Center trying to encourage bird romance

Experts hope to create prime conditions for rare hawks, owls

Associated Press

GRANTS PASS, Ore. – It’s a birds and bees kind of question that confronts a Southern Oregon wildlife organization: How to encourage some rare birds displaced by natural disasters to mate.

Workers at Wildlife Images in Josephine County have decided that more privacy is called for.

The nonprofit center is now home to the only known pair of great black hawks in captivity in the United States, as well as a pair of tawny owls native to Europe and a couple of South American king vultures that so far haven’t been showing much romantic spark, said Nora Silber, avian conservation center coordinator.

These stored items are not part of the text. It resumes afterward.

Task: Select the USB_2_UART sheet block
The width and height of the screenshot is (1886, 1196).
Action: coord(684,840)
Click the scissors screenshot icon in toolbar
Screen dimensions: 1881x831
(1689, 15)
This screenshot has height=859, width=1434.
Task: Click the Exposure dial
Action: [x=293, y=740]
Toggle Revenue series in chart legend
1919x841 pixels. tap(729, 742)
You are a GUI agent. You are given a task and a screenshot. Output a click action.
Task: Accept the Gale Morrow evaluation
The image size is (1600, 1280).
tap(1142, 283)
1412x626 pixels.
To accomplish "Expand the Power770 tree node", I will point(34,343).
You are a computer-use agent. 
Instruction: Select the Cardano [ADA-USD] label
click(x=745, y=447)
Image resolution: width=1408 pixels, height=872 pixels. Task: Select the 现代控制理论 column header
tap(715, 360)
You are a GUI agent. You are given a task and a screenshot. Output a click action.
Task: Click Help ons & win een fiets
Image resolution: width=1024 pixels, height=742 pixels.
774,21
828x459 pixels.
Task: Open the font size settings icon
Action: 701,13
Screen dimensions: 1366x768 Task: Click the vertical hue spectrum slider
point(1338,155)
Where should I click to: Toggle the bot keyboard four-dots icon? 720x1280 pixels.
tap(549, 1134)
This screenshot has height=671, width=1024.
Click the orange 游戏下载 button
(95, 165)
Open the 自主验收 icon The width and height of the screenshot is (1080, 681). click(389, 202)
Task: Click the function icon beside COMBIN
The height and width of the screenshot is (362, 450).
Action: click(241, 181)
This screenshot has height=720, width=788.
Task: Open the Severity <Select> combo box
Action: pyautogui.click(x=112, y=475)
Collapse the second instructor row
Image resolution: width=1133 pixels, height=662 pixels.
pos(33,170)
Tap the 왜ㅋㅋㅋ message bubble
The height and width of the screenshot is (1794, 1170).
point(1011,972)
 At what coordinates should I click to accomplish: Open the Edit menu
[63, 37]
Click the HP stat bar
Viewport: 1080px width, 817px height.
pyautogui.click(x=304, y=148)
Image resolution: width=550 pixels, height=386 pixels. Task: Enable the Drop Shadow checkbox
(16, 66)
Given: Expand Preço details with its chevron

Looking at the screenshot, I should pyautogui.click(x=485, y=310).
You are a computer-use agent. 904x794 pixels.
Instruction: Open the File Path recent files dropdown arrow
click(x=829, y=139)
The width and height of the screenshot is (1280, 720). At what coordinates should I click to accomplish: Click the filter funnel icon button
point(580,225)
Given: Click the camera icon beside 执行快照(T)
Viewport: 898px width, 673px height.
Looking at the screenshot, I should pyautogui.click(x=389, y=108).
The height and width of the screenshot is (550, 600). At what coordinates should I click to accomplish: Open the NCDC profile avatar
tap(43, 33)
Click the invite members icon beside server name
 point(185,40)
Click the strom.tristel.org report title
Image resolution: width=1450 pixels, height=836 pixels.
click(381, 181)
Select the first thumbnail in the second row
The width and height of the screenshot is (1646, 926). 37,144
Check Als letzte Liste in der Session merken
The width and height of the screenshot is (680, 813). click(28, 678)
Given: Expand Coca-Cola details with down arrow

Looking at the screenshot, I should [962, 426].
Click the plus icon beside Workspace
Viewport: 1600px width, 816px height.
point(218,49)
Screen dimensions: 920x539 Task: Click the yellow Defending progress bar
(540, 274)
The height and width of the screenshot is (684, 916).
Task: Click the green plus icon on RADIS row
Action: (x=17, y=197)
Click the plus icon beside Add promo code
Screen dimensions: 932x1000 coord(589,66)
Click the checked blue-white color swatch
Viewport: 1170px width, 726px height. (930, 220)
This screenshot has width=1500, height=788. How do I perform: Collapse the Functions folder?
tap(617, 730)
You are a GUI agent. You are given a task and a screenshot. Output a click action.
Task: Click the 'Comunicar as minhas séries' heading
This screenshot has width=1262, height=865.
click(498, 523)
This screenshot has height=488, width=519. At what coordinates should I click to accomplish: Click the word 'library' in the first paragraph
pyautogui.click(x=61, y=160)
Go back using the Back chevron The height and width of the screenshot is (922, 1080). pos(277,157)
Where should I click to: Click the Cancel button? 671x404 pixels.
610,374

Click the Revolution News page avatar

“We’re trying to figure out what we need to do to kind of make the love glow,” she said.

Part of that includes reducing human interaction to give the birds some breeding privacy, so the bird breeding area isn’t part of daily tours available to the public.

The Oregon sanctuary normally rehabilitates Pacific Northwest wildlife, but it took in rare birds after Hurricane Katrina swamped coastal sanctuaries and flooding threatened the World Bird Center in St. Louis.

A donor came up with a large metal building to provide warm housing for the tropical birds, and the organization also got help designing a treehouse observatory so that people could eventually view birds without disturbing them.

The “condorminium,” as it’s dubbed by staff, is also home to a Eurasian eagle owl, Disaster, whose mate died of old age, and an Andean condor who doesn’t yet have a mate.

It displayed persistent curiosity about those recently in the treehouse, and a goal is to replace the glass with a one-way variety so the birds don’t know someone is watching them, said Chip Weinert, fundraising coordinator. Crews are still working on the treehouse and surrounding area.

Great black hawks Ebony and Hagar aren’t yet in their mating cycle, although Wildlife Images workers have hopes that they’ll hit it off in an enclosure decorated with Christmas trees.

The organization accepts discarded cut trees from the public for a variety of enclosures because the animals find them interesting, and donated live trees are also used.

Playing Cupid to birds involves a mix of knowledge and luck. The tawny owls like a choice of places to nest, so the Wildlife Images crew built them several spots, and it looks as if they’re settling in with a family – although the female isn’t being disturbed on her nest to check for sure.

“You just have to know the species,” Silber said.